The duo fell out over a Russian business deal in the Nineties, it says, adding that as a vigorous supporter of Palestinian causes, Soros disliked Steinmetz for having given large donations to Israeli charities.
At a court hearing last year, Steinmetz claimed Soros had spent ‘$40-50 million (£28-36 million) out of his own pocket to destroy me’ claiming: ‘He has an obsession with me . . . he’s nuts.’
Soros, for his part, told an interviewer in 2012: ‘I have not met Mr Steinmetz nor have I ever spoken with him. I have no personal grudge against him.’
His spokesman has called the entire lawsuit (which accuses Soros of ‘fraud, illegality, defamation and criminal misconduct’) a ‘PR stunt’.
At various stages, the wider legal battle — which has been raging since 2013 — has been costly for both sides.
Steinmetz was briefly placed under house arrest in Israel last year while Guinean bribery allegations were investigated, while a former associate was jailed in the U.S. for two years — following an FBI sting — after admitting corruption related to the affair.
Meanwhile, Soros’s right-hand man Lord Malloch-Brown — a former Labour minister who is heavily involved in his campaign against Brexit — suffered a costly legal setback in 2013 after Steinmetz accused him of industrial espionage.

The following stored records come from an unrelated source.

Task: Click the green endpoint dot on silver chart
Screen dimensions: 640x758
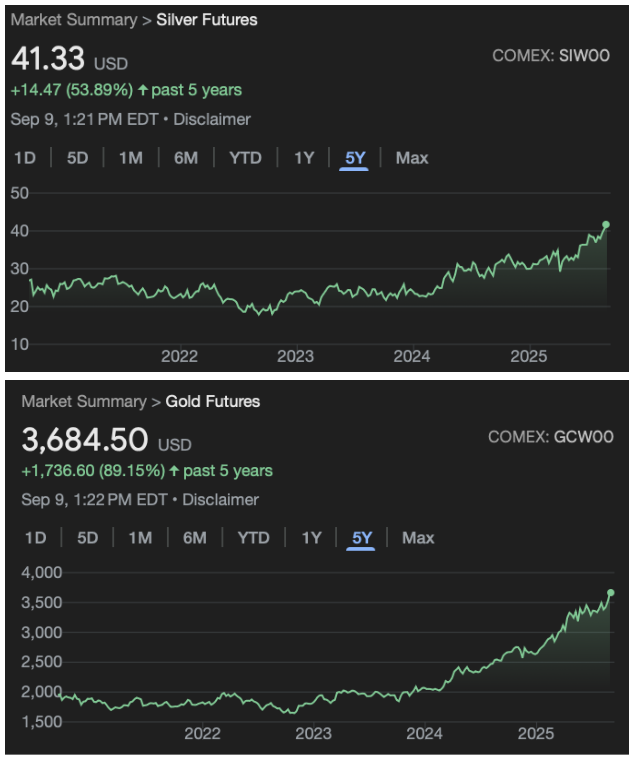Action: click(606, 224)
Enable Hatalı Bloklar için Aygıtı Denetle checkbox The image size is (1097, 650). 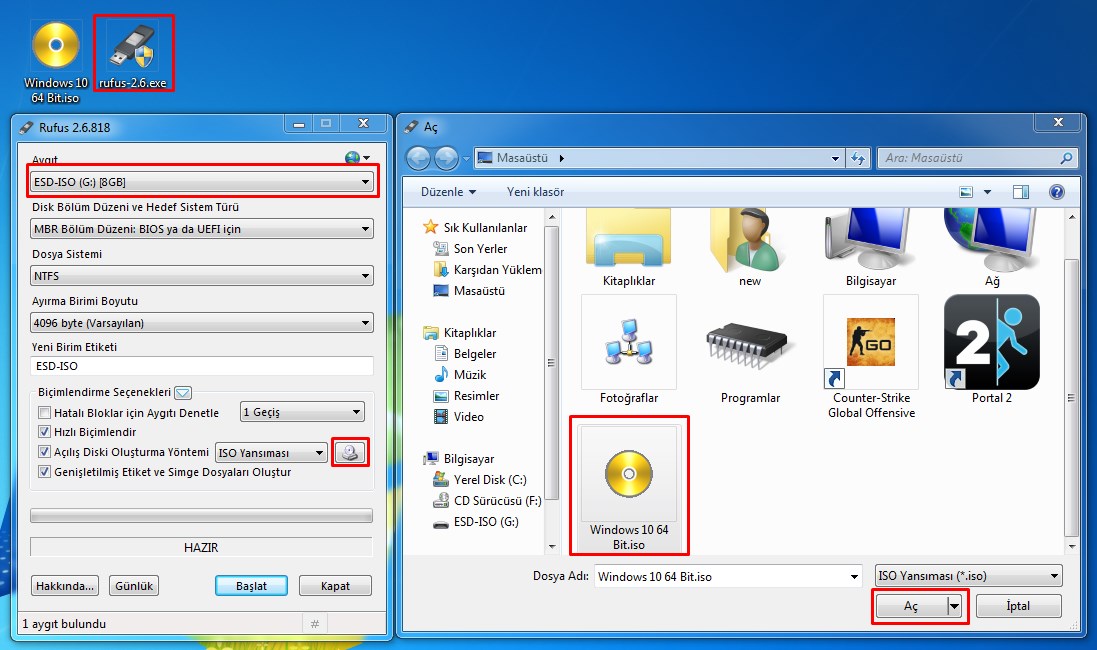pyautogui.click(x=44, y=413)
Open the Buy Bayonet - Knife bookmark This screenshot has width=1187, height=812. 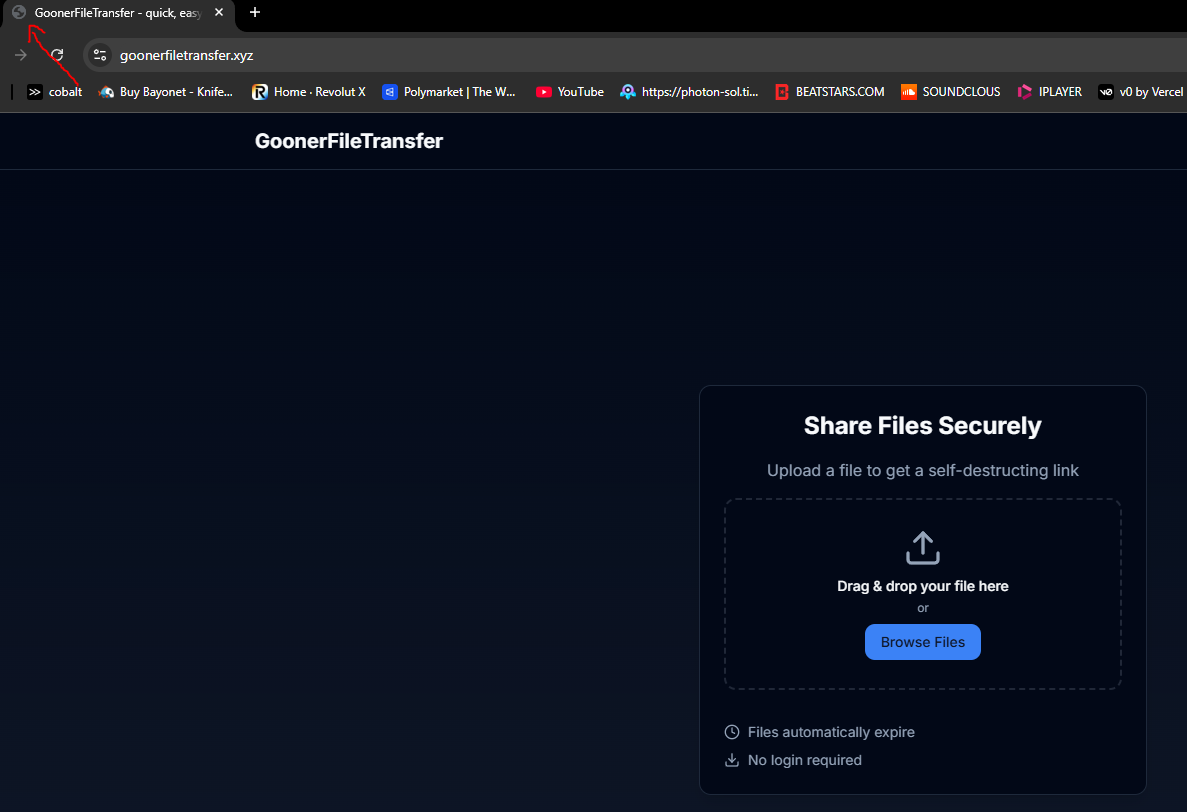coord(166,92)
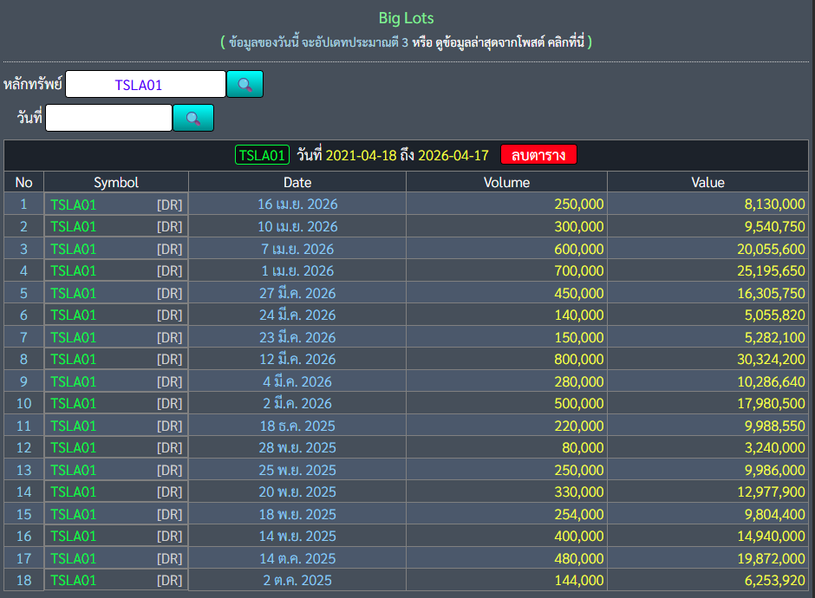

A large lobbying firm that the British peer worked for had previously made ugly headlines for Steinmetz by dropping his mining company BSG as a client.
Steinmetz alleged that Malloch-Brown orchestrated this move at the behest of Soros, as part of a smear campaign.
Malloch-Brown and the lobbying firm eventually settled out of court, paying compensation of £72,000 along with legal costs, which were said to run to six figures more. Malloch-Brown did not admit wrongdoing, but Steinmetz’s spokesman told reporters: ‘When you are paid to advise people . . . you are not supposed to leak information about them to their enemies.’
That point-scoring now sets things up nicely for the blockbuster $10 billion (£7 billion) case between Steinmetz’s mining firm and Soros, which was, in November, suspended by a New York judge until the conclusion of related litigation in Paris. It is expected to return to court later this year.
Should a full trial ensue, the jury will, to quote the opening paragraph of the lawsuit, be asked whether they agree with Steinmetz that: ‘George Soros epitomises in the 21st century what [the historian] Lord Acton observed two centuries ago: ‘Power tends to corrupt. Absolute power corrupts absolutely.’